→ Input
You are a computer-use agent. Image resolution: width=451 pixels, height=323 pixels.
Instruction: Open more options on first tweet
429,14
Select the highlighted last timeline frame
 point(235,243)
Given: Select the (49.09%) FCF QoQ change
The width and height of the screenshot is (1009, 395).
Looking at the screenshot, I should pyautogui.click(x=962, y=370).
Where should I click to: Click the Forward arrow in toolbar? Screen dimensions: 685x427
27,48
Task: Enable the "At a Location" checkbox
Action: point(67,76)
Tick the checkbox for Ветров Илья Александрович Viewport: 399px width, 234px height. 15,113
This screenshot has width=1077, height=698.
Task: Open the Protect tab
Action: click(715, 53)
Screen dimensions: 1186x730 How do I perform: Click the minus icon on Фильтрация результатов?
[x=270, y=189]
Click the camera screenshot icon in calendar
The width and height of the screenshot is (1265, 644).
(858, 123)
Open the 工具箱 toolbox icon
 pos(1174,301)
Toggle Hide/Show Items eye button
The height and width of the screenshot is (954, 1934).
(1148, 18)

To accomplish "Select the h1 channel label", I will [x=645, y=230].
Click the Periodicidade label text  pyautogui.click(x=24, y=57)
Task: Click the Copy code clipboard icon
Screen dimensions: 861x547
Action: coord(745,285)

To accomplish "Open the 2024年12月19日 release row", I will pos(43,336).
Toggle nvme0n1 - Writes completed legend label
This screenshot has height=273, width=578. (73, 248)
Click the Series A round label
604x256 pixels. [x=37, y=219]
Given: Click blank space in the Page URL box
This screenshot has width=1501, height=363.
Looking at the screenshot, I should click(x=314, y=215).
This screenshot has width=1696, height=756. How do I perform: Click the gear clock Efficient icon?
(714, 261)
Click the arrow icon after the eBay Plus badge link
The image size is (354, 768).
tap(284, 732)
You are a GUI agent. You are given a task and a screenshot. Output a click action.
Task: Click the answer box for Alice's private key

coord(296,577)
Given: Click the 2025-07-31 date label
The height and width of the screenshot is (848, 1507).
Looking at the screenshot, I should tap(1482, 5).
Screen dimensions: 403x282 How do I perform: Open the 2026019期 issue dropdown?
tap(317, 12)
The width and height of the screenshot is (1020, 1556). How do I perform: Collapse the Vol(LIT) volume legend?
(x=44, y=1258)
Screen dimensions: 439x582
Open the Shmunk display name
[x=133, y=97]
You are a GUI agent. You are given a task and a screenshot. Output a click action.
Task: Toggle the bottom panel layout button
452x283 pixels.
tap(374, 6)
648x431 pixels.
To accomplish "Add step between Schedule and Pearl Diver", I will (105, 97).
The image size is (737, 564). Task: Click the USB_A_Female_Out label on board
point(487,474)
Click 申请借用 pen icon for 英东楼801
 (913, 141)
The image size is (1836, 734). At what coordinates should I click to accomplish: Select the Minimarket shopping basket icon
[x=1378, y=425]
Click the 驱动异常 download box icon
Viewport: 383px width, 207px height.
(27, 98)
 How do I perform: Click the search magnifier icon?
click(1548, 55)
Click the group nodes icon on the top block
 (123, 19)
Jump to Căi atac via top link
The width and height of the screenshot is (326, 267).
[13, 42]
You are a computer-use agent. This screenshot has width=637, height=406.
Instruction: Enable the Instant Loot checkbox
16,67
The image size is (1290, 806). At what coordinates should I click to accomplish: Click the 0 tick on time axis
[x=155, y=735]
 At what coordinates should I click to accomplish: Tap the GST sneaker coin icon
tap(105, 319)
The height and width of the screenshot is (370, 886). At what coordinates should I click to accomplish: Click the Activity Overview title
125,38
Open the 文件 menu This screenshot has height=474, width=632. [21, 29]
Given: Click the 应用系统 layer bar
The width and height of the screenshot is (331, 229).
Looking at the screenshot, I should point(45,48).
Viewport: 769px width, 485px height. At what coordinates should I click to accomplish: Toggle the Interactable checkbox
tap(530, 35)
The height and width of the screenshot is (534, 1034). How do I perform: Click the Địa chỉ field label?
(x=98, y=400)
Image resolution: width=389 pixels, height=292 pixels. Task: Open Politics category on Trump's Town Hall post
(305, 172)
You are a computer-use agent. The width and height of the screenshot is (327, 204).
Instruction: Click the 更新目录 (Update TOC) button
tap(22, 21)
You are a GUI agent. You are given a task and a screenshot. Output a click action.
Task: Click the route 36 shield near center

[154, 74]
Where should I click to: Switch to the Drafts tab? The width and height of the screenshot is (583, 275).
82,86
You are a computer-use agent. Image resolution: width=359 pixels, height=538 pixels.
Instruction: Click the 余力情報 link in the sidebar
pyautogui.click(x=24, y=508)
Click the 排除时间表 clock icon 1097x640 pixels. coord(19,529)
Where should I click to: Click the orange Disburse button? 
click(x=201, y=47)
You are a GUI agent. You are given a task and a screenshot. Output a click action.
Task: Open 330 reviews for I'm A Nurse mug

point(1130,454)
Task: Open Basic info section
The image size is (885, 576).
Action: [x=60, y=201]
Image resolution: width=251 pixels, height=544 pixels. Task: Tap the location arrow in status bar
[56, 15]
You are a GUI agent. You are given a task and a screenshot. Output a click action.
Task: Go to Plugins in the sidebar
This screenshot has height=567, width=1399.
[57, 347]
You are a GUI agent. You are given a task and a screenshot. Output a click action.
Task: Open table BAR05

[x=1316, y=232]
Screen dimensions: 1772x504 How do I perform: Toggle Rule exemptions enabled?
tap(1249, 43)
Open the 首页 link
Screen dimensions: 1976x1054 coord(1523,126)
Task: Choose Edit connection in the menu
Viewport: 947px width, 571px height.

→ Short problem
Gather every line of the records above that contains the string "perform". Treat uppercase and lowercase letters as distinct.

→ The response
Screen dimensions: 1186x730 How do I perform: Click the minus icon on Фильтрация результатов?
This screenshot has width=1696, height=756. How do I perform: Click the gear clock Efficient icon?
Screen dimensions: 403x282 How do I perform: Open the 2026019期 issue dropdown?
The width and height of the screenshot is (1020, 1556). How do I perform: Collapse the Vol(LIT) volume legend?
 How do I perform: Click the search magnifier icon?
The height and width of the screenshot is (534, 1034). How do I perform: Click the Địa chỉ field label?
Screen dimensions: 1772x504 How do I perform: Toggle Rule exemptions enabled?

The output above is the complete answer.